Data for this exercise section start

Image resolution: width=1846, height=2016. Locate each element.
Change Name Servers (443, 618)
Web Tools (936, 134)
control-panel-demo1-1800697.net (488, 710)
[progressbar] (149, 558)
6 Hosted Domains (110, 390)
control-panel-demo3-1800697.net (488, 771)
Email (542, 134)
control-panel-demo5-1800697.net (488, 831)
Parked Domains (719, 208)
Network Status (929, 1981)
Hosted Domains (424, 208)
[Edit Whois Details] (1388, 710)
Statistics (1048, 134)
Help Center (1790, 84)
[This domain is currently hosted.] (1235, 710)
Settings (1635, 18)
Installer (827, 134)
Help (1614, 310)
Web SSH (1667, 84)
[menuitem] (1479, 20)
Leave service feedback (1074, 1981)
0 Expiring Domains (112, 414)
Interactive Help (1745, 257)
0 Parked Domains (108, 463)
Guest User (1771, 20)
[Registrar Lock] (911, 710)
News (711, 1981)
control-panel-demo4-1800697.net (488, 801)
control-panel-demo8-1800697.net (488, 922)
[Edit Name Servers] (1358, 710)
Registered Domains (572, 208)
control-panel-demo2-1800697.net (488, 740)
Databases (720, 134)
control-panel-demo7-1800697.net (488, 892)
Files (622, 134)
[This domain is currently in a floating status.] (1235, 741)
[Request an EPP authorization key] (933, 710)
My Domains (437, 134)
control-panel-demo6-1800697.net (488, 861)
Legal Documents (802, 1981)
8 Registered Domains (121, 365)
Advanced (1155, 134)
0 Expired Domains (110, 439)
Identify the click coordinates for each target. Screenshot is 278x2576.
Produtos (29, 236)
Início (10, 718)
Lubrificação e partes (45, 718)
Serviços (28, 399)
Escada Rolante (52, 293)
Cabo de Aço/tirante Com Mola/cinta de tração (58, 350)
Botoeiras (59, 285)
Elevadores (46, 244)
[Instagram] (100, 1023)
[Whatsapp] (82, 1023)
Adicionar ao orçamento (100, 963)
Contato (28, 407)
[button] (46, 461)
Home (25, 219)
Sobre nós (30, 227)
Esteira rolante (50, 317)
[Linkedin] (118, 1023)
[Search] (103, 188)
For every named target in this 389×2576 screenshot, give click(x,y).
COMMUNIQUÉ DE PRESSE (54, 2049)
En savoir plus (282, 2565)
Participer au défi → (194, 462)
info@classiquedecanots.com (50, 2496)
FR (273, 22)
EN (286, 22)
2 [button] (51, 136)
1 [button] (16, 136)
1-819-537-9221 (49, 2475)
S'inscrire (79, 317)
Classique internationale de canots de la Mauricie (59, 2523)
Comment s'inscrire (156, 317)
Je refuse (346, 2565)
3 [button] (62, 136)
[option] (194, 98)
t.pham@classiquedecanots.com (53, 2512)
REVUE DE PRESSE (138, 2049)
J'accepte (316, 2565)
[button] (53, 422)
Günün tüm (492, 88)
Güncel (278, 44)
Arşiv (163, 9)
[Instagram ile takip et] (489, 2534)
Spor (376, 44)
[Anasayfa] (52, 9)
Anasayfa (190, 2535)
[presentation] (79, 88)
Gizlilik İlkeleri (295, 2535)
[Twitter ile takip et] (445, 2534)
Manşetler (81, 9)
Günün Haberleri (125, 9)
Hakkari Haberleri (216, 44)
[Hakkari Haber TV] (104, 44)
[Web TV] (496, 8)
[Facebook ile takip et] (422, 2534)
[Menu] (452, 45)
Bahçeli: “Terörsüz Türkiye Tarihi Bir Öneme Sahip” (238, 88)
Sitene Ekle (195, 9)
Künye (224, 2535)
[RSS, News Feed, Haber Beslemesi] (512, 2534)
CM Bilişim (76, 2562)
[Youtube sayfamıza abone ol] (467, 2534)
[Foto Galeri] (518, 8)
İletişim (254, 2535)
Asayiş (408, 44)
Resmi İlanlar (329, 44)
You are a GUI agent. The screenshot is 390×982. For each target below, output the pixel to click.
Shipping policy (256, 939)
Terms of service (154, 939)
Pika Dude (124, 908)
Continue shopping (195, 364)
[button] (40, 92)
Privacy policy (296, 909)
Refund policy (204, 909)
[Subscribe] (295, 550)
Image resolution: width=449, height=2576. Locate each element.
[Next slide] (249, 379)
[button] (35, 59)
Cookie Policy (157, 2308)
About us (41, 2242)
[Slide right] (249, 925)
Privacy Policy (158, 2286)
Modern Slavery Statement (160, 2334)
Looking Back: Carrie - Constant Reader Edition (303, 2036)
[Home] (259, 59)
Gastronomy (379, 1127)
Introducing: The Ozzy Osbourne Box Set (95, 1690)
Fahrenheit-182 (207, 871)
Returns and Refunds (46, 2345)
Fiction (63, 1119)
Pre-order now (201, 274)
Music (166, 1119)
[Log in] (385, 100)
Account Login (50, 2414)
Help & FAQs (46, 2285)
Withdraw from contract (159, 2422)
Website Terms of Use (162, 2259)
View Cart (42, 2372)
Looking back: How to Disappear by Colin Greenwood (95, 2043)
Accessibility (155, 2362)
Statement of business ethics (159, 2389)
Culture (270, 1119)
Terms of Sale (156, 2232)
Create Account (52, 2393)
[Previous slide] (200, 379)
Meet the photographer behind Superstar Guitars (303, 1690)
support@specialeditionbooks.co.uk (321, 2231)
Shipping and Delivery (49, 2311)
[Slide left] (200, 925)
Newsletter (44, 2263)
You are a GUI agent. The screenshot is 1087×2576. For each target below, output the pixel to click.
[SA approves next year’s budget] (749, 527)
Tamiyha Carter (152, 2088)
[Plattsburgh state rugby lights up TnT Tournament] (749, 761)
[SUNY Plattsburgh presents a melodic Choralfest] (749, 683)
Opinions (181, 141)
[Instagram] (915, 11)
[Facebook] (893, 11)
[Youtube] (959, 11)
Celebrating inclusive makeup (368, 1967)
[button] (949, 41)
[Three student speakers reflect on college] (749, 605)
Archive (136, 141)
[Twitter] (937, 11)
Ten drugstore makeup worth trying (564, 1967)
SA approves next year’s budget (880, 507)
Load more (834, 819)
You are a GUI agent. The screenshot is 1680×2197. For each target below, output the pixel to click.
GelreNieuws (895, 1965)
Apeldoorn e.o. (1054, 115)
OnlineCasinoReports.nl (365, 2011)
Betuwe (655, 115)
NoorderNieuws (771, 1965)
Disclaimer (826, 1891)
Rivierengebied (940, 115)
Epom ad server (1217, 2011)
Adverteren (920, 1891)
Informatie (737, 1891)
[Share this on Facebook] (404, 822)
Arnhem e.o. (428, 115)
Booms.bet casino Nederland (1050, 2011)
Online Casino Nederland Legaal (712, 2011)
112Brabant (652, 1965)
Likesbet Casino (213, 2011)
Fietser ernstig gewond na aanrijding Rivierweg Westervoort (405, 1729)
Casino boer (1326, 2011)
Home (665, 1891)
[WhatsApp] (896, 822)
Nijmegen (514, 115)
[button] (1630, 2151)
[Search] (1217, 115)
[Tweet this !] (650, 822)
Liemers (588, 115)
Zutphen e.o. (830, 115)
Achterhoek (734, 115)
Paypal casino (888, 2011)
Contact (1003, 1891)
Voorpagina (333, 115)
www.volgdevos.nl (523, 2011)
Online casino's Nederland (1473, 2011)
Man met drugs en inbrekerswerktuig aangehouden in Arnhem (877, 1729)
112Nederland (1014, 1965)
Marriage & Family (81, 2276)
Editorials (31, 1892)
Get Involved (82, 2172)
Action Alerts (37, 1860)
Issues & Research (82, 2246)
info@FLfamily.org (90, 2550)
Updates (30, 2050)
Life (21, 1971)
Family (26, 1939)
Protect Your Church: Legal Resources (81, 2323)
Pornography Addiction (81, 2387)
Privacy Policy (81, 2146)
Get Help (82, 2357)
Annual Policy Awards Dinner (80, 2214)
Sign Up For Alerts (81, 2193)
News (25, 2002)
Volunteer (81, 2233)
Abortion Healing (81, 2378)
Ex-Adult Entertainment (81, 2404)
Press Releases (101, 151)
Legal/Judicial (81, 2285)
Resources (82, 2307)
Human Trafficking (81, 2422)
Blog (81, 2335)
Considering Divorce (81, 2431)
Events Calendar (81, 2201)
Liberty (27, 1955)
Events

Data for this exercise section end

Among the entries, find every line holding "Arnhem" and return it.

▶ **Finished exercise**
Arnhem e.o. (428, 115)
Man met drugs en inbrekerswerktuig aangehouden in Arnhem (877, 1729)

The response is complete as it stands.